_What this task involves:_ Everything from the line that holds "The image size is (1350, 896)." through the end of the records below is to be transcribed exactly, except the pictures.

_Dataset extract:_
__________________________________________________
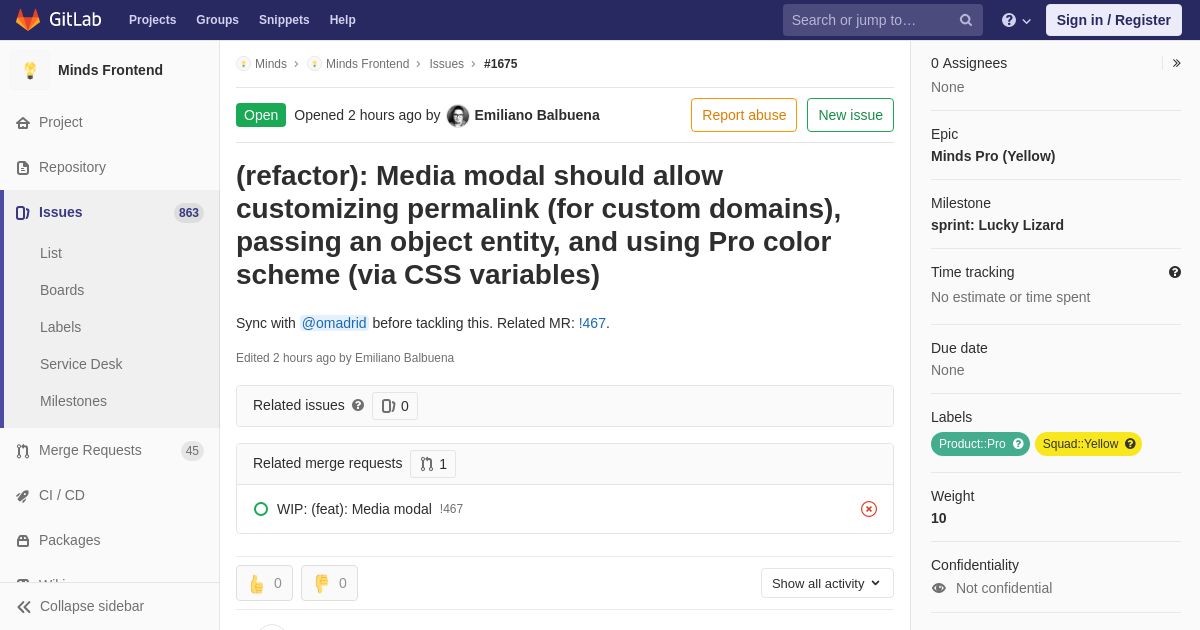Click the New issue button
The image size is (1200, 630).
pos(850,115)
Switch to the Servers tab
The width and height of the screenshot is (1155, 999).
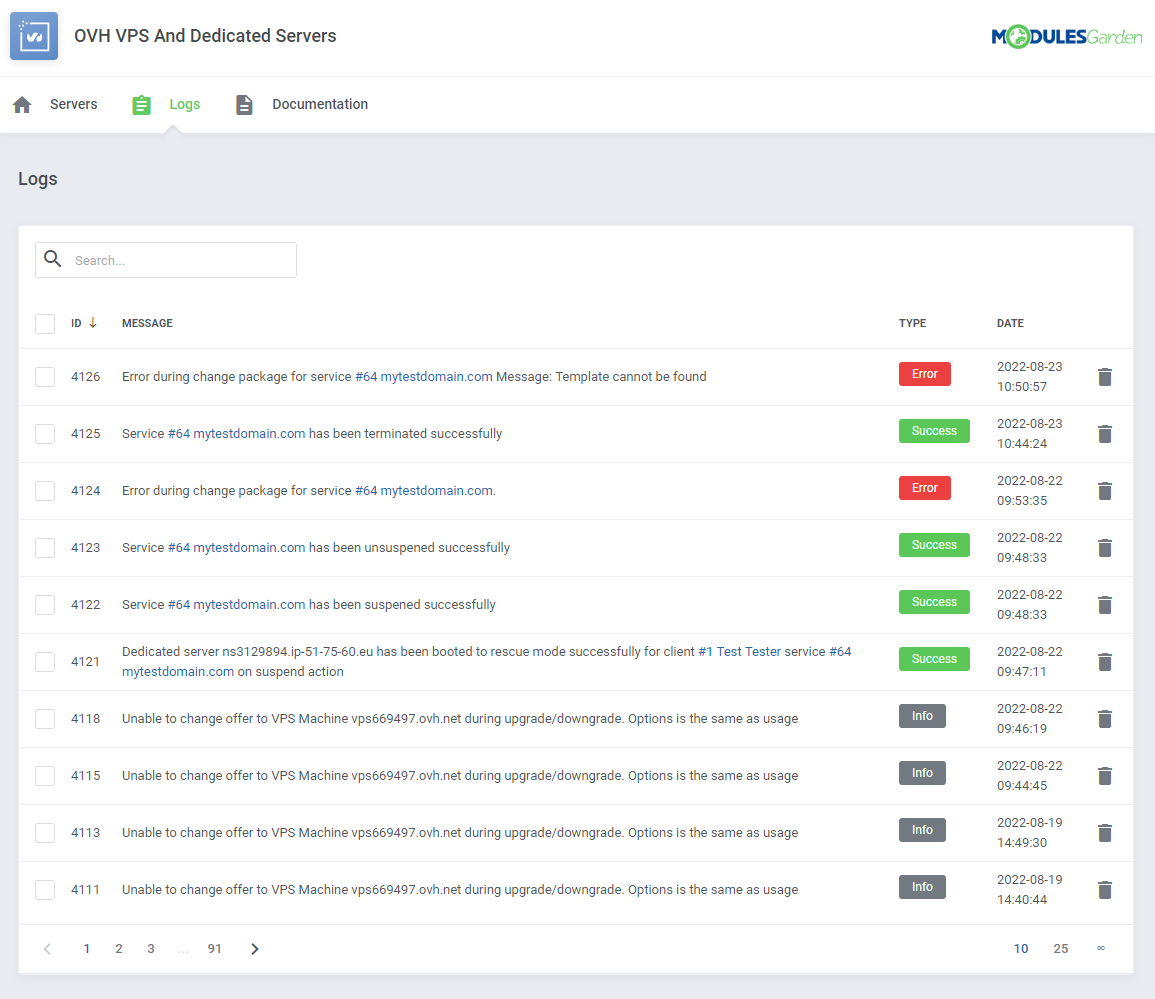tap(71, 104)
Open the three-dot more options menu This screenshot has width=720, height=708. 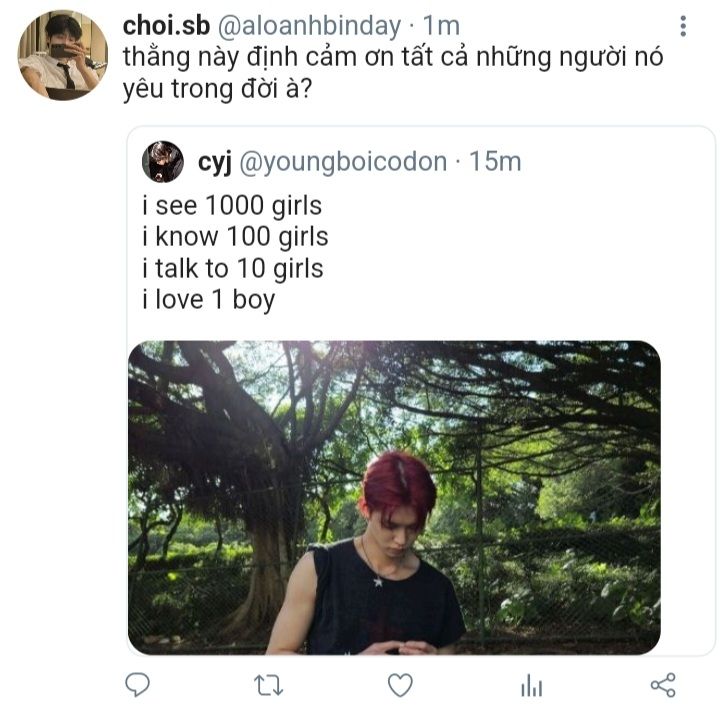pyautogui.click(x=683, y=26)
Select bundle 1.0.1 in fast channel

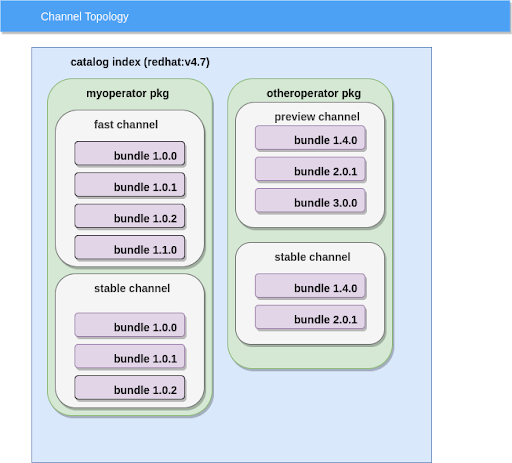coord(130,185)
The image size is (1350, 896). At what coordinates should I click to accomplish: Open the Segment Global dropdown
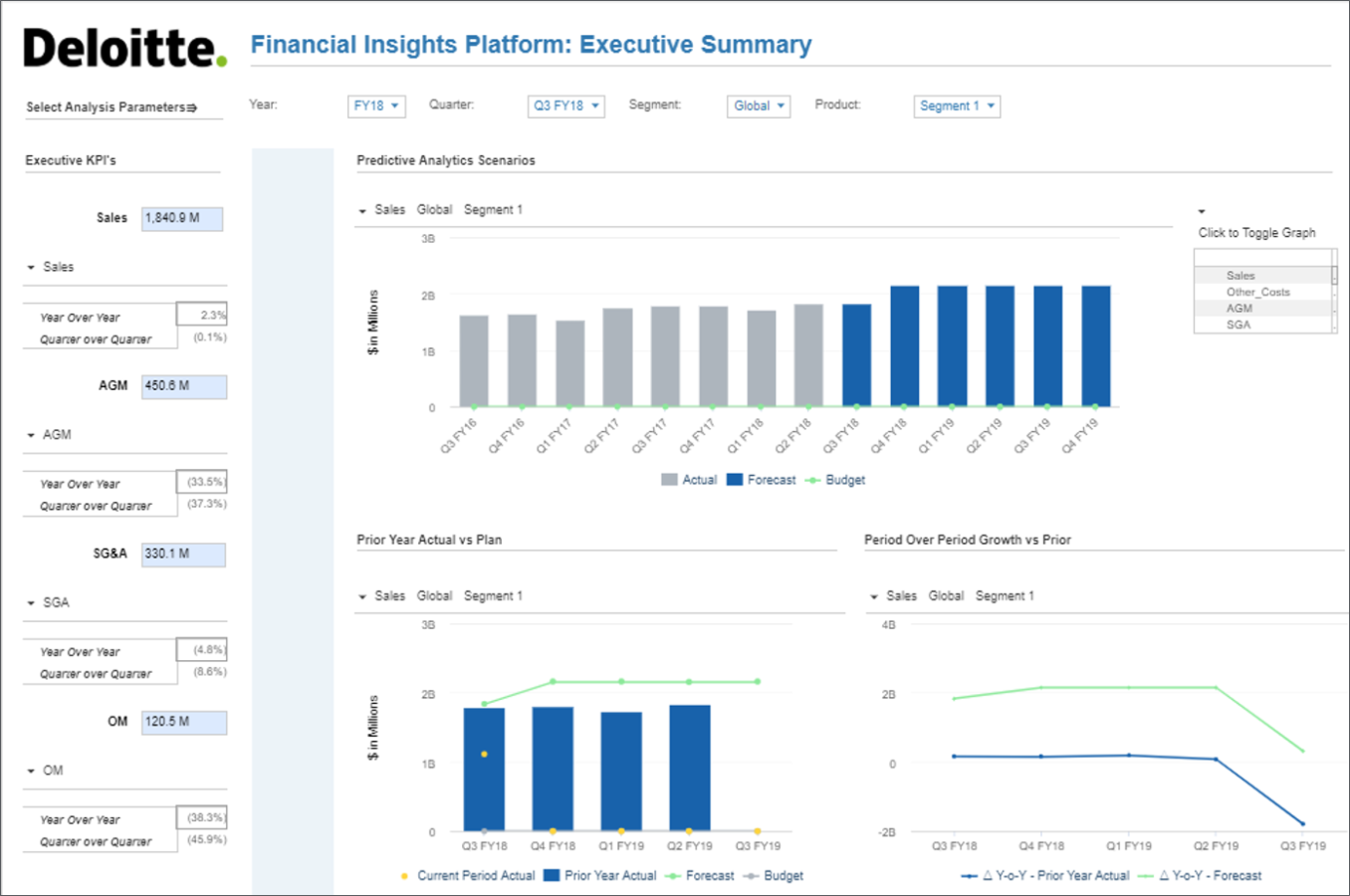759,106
__________________________________________________
_The completed task:_
The image size is (1350, 896). At what coordinates should I click to accomplish: Open the Segment Global dropdown
759,106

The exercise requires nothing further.